• _DIRECTIONS FOR THIS TASK_:
Edit the data below, everything from the line containing "Tick the Set up discussion areas checkbox" down to the line containing "The height and", replacing "checkbox" with "check box" and leaving the rest unchanged. Return only those lines.

• _RAW DATA_:
+===+

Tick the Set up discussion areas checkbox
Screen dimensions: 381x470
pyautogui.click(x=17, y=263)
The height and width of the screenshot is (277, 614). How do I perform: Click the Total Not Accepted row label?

+===+

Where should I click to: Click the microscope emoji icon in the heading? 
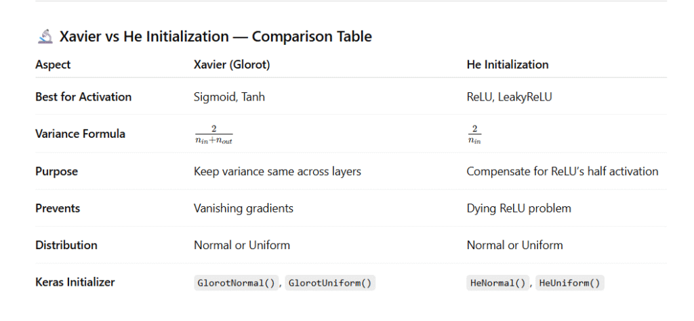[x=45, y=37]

+===+

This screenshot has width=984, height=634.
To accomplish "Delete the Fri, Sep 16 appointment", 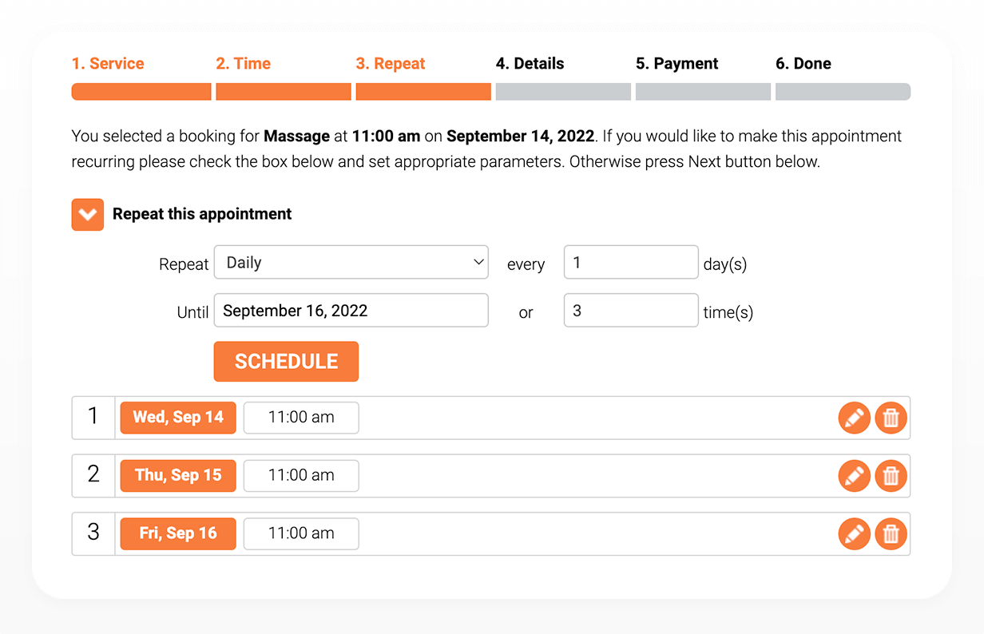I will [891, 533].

+===+

• _RESULT_:
Tick the Set up discussion areas check box
Screen dimensions: 381x470
pyautogui.click(x=17, y=263)
The height and width of the screenshot is (277, 614). How do I perform: Click the Total Not Accepted row label?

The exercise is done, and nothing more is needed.